#### Data shown
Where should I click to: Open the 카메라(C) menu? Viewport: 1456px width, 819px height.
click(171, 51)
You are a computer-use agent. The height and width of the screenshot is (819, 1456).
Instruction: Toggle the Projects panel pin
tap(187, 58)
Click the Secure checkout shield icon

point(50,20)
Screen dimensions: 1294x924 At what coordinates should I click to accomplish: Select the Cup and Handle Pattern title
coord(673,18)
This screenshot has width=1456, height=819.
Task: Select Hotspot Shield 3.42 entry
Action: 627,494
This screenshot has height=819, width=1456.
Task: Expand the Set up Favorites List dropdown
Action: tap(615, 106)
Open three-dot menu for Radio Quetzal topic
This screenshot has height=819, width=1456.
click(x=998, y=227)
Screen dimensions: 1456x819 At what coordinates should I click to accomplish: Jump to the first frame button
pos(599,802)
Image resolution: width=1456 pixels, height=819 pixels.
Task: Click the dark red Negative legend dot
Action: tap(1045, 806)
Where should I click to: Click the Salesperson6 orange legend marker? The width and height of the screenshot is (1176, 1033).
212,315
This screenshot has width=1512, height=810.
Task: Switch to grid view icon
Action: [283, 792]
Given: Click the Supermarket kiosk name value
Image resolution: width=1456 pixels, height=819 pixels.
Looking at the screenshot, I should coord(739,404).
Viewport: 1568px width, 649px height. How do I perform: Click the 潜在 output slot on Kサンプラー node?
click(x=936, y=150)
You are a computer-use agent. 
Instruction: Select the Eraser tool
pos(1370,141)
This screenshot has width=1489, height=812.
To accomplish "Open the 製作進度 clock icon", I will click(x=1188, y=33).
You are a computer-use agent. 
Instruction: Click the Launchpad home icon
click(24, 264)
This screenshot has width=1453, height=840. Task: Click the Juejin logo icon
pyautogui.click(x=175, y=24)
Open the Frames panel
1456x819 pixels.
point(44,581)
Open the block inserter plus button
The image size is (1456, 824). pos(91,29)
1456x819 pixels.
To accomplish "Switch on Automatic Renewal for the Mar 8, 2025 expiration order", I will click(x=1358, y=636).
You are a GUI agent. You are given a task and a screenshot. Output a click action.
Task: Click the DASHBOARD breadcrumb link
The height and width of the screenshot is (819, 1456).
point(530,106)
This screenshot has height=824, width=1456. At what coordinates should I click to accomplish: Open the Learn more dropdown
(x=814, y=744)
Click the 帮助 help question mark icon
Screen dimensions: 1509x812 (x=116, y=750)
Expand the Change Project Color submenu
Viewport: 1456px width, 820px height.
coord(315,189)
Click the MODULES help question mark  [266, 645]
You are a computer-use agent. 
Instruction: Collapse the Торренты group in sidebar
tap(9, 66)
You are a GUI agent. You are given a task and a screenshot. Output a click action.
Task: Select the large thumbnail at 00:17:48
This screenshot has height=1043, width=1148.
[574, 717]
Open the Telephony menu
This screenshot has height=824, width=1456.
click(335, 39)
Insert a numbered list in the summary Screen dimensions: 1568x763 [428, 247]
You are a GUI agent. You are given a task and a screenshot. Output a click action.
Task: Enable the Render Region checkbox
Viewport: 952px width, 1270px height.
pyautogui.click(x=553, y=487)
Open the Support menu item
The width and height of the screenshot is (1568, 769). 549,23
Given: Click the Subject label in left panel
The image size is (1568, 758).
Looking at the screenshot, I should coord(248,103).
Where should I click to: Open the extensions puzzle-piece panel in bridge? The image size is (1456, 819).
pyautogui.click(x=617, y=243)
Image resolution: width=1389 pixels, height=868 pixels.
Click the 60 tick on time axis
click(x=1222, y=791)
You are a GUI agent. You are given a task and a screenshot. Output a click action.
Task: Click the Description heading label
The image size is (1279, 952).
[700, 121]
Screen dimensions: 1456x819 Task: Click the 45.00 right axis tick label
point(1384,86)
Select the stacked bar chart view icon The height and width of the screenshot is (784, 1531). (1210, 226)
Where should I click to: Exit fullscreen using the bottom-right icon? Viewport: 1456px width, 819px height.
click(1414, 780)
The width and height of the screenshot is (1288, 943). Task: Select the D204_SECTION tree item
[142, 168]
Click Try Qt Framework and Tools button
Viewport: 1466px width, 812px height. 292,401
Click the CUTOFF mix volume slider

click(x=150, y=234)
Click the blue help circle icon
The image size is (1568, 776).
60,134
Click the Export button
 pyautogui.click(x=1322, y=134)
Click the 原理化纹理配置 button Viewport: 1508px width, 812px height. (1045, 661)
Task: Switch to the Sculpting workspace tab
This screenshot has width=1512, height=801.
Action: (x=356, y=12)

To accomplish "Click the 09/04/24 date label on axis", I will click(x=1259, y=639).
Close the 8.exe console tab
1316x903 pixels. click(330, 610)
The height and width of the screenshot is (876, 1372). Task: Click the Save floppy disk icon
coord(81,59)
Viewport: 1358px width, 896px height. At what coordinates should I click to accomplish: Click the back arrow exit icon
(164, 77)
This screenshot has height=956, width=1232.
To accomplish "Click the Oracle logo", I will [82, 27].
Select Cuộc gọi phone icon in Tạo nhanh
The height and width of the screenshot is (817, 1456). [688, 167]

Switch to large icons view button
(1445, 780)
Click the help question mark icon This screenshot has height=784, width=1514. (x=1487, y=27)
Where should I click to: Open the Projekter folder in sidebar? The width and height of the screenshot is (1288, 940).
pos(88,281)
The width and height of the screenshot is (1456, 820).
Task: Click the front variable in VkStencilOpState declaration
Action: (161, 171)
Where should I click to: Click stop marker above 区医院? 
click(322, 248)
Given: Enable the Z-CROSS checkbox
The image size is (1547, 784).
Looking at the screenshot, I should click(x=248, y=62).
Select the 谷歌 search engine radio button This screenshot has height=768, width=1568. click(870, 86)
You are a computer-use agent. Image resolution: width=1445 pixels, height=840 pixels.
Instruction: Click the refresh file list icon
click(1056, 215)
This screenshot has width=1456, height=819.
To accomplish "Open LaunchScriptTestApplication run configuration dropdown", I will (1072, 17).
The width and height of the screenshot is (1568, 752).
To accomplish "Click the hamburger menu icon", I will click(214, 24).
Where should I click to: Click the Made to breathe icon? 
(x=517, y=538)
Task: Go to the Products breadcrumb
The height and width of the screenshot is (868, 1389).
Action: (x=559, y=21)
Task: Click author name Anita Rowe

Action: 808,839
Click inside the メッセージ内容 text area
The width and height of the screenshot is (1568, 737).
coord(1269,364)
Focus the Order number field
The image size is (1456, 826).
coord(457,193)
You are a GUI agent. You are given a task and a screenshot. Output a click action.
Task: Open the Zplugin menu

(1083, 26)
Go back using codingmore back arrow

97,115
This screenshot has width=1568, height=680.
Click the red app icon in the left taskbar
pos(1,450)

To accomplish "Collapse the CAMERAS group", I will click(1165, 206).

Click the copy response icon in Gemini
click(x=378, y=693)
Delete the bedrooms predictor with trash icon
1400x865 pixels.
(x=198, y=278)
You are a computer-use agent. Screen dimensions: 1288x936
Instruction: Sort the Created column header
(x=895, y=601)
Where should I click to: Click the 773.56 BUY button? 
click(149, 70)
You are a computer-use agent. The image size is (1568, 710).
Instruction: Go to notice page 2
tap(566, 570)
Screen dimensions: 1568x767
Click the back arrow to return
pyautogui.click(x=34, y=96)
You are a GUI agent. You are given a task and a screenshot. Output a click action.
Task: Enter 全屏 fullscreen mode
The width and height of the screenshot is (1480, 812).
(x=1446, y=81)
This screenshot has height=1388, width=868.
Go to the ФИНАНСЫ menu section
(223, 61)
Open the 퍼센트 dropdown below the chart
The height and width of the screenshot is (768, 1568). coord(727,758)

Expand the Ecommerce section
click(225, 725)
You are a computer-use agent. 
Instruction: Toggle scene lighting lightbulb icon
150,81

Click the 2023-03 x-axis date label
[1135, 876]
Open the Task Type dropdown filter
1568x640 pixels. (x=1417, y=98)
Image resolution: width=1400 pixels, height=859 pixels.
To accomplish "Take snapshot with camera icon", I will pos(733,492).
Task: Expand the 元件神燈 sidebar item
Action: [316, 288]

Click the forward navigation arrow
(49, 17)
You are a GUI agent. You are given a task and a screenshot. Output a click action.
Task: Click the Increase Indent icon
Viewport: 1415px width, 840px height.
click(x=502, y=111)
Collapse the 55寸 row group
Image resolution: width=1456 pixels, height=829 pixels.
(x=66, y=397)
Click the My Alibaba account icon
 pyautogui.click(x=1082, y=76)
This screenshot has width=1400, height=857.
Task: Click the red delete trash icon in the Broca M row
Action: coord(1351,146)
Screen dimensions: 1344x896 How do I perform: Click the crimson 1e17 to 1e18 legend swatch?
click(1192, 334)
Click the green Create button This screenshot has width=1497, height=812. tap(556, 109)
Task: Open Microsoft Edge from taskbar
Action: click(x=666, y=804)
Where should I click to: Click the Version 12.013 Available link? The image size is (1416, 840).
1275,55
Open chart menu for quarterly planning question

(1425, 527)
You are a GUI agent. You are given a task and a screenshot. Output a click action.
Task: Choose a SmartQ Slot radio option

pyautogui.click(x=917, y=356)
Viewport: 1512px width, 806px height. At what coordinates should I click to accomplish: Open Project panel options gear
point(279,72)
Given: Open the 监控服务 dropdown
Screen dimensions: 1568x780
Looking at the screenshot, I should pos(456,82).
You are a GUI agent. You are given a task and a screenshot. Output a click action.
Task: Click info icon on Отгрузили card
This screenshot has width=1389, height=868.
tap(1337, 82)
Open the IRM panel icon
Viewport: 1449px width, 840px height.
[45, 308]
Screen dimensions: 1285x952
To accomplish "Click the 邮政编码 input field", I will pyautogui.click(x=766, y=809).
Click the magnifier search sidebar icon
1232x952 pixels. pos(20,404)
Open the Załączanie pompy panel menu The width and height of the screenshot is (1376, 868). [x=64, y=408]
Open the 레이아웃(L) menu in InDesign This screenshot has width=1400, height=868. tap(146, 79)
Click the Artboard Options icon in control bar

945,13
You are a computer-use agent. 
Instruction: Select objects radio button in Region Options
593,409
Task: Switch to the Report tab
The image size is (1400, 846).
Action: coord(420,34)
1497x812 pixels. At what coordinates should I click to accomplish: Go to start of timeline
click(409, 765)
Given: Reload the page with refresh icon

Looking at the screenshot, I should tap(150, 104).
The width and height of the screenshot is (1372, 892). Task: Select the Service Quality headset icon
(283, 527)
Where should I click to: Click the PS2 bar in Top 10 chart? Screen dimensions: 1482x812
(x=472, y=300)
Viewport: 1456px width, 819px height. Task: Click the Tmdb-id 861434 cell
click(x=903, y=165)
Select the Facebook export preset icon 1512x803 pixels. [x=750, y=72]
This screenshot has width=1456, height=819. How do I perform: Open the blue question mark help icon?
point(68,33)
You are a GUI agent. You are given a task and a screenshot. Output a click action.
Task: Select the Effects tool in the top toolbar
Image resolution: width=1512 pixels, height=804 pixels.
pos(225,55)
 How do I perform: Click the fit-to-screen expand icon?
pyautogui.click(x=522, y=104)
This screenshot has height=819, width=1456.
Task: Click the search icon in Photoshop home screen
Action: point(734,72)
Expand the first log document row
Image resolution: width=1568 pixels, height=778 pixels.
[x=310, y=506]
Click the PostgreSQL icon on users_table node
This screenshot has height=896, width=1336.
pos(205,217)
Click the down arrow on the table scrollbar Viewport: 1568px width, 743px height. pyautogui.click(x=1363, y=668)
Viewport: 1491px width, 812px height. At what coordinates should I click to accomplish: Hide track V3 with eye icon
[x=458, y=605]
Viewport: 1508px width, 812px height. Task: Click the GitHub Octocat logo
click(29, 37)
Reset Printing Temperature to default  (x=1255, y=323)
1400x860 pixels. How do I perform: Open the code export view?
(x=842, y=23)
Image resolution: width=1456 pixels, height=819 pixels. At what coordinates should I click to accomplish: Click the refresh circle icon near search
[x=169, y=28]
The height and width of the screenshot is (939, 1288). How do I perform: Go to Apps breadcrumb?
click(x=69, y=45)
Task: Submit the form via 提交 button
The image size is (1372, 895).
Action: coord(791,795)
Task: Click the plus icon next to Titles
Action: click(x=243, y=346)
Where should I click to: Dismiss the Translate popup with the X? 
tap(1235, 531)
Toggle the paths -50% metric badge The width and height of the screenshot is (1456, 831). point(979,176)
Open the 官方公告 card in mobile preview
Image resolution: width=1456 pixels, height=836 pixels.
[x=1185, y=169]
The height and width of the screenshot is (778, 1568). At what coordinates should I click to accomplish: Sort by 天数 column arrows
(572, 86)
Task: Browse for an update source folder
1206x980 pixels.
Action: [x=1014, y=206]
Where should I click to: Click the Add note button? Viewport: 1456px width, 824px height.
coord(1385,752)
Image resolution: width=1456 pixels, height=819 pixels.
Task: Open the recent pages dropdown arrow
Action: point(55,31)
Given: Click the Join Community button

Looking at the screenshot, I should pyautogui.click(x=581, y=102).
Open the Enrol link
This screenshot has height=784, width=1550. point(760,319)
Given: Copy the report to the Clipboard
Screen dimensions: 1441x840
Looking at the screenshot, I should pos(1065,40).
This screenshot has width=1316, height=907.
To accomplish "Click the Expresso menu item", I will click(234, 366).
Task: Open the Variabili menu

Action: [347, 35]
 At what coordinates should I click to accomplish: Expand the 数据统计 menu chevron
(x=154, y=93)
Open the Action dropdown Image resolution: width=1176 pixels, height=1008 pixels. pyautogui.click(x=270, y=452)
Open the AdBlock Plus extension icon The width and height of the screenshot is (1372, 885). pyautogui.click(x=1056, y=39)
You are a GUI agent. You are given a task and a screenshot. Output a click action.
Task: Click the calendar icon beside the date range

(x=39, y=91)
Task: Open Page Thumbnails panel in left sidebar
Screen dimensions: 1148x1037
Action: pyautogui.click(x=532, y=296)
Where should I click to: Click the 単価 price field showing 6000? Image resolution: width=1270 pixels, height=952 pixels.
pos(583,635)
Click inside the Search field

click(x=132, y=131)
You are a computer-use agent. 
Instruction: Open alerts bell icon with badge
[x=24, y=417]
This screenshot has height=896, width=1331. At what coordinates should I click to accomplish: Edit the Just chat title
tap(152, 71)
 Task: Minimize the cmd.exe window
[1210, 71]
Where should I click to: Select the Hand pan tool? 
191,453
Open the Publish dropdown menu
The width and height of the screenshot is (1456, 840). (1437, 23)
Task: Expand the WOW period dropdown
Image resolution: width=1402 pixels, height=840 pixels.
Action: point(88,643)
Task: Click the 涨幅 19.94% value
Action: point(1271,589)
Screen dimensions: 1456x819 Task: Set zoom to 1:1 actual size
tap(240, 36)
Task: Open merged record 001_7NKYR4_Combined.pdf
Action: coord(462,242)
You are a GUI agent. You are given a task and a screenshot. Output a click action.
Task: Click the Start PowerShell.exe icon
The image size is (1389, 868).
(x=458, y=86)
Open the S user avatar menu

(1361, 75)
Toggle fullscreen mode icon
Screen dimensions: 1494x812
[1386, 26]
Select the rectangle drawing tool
########
Requirement
Reproduce only the lines above, starting at the line with "Given: Enable the Z-CROSS checkbox" and ending at the line with "Select the 谷歌", exactly as written.

Exercise solution
Given: Enable the Z-CROSS checkbox
The image size is (1547, 784).
Looking at the screenshot, I should click(x=248, y=62).
Select the 谷歌 search engine radio button This screenshot has height=768, width=1568. click(870, 86)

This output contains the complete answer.